Collected data:
• • •
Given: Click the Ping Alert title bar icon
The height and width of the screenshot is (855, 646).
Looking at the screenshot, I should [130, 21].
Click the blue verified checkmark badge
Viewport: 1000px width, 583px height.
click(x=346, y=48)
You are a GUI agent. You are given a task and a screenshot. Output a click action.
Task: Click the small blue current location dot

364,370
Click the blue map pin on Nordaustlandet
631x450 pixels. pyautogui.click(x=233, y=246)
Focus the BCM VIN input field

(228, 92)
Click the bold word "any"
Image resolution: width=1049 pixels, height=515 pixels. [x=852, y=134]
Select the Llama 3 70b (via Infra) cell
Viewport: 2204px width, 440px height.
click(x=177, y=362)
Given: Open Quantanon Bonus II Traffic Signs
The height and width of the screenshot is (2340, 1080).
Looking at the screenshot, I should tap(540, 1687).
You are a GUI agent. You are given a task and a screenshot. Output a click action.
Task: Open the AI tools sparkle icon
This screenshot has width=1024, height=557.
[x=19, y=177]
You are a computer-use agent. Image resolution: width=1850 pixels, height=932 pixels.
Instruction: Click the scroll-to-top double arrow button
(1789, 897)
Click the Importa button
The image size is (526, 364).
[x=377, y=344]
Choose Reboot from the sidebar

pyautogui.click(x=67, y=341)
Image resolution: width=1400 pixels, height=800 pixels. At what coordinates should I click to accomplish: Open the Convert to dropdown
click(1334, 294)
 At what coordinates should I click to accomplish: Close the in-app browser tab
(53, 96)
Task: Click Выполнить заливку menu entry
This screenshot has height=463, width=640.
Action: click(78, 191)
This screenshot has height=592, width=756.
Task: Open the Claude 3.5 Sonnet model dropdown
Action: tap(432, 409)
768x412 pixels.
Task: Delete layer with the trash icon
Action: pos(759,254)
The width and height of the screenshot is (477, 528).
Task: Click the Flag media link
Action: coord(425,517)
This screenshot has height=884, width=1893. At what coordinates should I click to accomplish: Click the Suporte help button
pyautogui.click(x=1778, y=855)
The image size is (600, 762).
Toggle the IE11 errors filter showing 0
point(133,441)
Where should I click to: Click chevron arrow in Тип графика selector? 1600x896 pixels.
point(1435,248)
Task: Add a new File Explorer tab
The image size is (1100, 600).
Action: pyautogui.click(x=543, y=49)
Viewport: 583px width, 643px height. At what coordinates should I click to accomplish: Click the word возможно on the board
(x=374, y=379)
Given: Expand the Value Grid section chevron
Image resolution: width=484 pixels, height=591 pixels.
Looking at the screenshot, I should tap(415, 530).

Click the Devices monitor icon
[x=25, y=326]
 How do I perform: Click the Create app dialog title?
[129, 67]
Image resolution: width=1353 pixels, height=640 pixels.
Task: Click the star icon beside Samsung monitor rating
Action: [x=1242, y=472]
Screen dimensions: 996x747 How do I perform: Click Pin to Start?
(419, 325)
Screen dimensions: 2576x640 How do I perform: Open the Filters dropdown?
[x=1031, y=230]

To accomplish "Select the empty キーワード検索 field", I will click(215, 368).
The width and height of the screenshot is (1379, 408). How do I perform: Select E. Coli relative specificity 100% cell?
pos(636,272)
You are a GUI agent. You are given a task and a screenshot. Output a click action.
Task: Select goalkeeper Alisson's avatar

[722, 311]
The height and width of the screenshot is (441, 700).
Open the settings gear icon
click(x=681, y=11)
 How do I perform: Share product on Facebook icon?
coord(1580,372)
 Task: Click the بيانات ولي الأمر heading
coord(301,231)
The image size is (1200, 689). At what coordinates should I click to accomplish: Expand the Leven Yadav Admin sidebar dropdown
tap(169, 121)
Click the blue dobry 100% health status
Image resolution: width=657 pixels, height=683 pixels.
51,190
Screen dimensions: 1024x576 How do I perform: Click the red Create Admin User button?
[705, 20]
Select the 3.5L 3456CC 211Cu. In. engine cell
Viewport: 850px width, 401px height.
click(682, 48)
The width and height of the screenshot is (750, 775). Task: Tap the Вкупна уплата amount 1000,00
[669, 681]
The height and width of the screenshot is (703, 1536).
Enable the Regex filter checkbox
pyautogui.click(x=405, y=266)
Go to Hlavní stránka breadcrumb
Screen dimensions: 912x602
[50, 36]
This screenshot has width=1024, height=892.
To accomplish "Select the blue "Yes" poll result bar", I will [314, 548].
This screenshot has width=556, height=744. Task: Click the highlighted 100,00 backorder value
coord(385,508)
• • •
EXERCISE ::
Each line above must be printed exactly as it appears.

RESULT FOR THIS TASK ::
Given: Click the Ping Alert title bar icon
The height and width of the screenshot is (855, 646).
Looking at the screenshot, I should [130, 21].
Click the blue verified checkmark badge
Viewport: 1000px width, 583px height.
click(x=346, y=48)
You are a GUI agent. You are given a task and a screenshot. Output a click action.
Task: Click the small blue current location dot

364,370
Click the blue map pin on Nordaustlandet
631x450 pixels. pyautogui.click(x=233, y=246)
Focus the BCM VIN input field

(228, 92)
Click the bold word "any"
Image resolution: width=1049 pixels, height=515 pixels. [x=852, y=134]
Select the Llama 3 70b (via Infra) cell
Viewport: 2204px width, 440px height.
click(x=177, y=362)
Given: Open Quantanon Bonus II Traffic Signs
The height and width of the screenshot is (2340, 1080).
Looking at the screenshot, I should tap(540, 1687).
You are a GUI agent. You are given a task and a screenshot. Output a click action.
Task: Open the AI tools sparkle icon
This screenshot has width=1024, height=557.
[x=19, y=177]
You are a computer-use agent. Image resolution: width=1850 pixels, height=932 pixels.
Instruction: Click the scroll-to-top double arrow button
(1789, 897)
Click the Importa button
The image size is (526, 364).
[x=377, y=344]
Choose Reboot from the sidebar

pyautogui.click(x=67, y=341)
Image resolution: width=1400 pixels, height=800 pixels. At what coordinates should I click to accomplish: Open the Convert to dropdown
click(1334, 294)
 At what coordinates should I click to accomplish: Close the in-app browser tab
(53, 96)
Task: Click Выполнить заливку menu entry
This screenshot has height=463, width=640.
Action: click(78, 191)
This screenshot has height=592, width=756.
Task: Open the Claude 3.5 Sonnet model dropdown
Action: tap(432, 409)
768x412 pixels.
Task: Delete layer with the trash icon
Action: pos(759,254)
The width and height of the screenshot is (477, 528).
Task: Click the Flag media link
Action: coord(425,517)
This screenshot has height=884, width=1893. At what coordinates should I click to accomplish: Click the Suporte help button
pyautogui.click(x=1778, y=855)
The image size is (600, 762).
Toggle the IE11 errors filter showing 0
point(133,441)
Where should I click to: Click chevron arrow in Тип графика selector? 1600x896 pixels.
point(1435,248)
Task: Add a new File Explorer tab
The image size is (1100, 600).
Action: pyautogui.click(x=543, y=49)
Viewport: 583px width, 643px height. At what coordinates should I click to accomplish: Click the word возможно on the board
(x=374, y=379)
Given: Expand the Value Grid section chevron
Image resolution: width=484 pixels, height=591 pixels.
Looking at the screenshot, I should tap(415, 530).

Click the Devices monitor icon
[x=25, y=326]
 How do I perform: Click the Create app dialog title?
[129, 67]
Image resolution: width=1353 pixels, height=640 pixels.
Task: Click the star icon beside Samsung monitor rating
Action: [x=1242, y=472]
Screen dimensions: 996x747 How do I perform: Click Pin to Start?
(419, 325)
Screen dimensions: 2576x640 How do I perform: Open the Filters dropdown?
[x=1031, y=230]

To accomplish "Select the empty キーワード検索 field", I will click(215, 368).
The width and height of the screenshot is (1379, 408). How do I perform: Select E. Coli relative specificity 100% cell?
pos(636,272)
You are a GUI agent. You are given a task and a screenshot. Output a click action.
Task: Select goalkeeper Alisson's avatar

[722, 311]
The height and width of the screenshot is (441, 700).
Open the settings gear icon
click(x=681, y=11)
 How do I perform: Share product on Facebook icon?
coord(1580,372)
 Task: Click the بيانات ولي الأمر heading
coord(301,231)
The image size is (1200, 689). At what coordinates should I click to accomplish: Expand the Leven Yadav Admin sidebar dropdown
tap(169, 121)
Click the blue dobry 100% health status
Image resolution: width=657 pixels, height=683 pixels.
51,190
Screen dimensions: 1024x576 How do I perform: Click the red Create Admin User button?
[705, 20]
Select the 3.5L 3456CC 211Cu. In. engine cell
Viewport: 850px width, 401px height.
click(682, 48)
The width and height of the screenshot is (750, 775). Task: Tap the Вкупна уплата amount 1000,00
[669, 681]
The height and width of the screenshot is (703, 1536).
Enable the Regex filter checkbox
pyautogui.click(x=405, y=266)
Go to Hlavní stránka breadcrumb
Screen dimensions: 912x602
[50, 36]
This screenshot has width=1024, height=892.
To accomplish "Select the blue "Yes" poll result bar", I will [314, 548].
This screenshot has width=556, height=744. Task: Click the highlighted 100,00 backorder value
coord(385,508)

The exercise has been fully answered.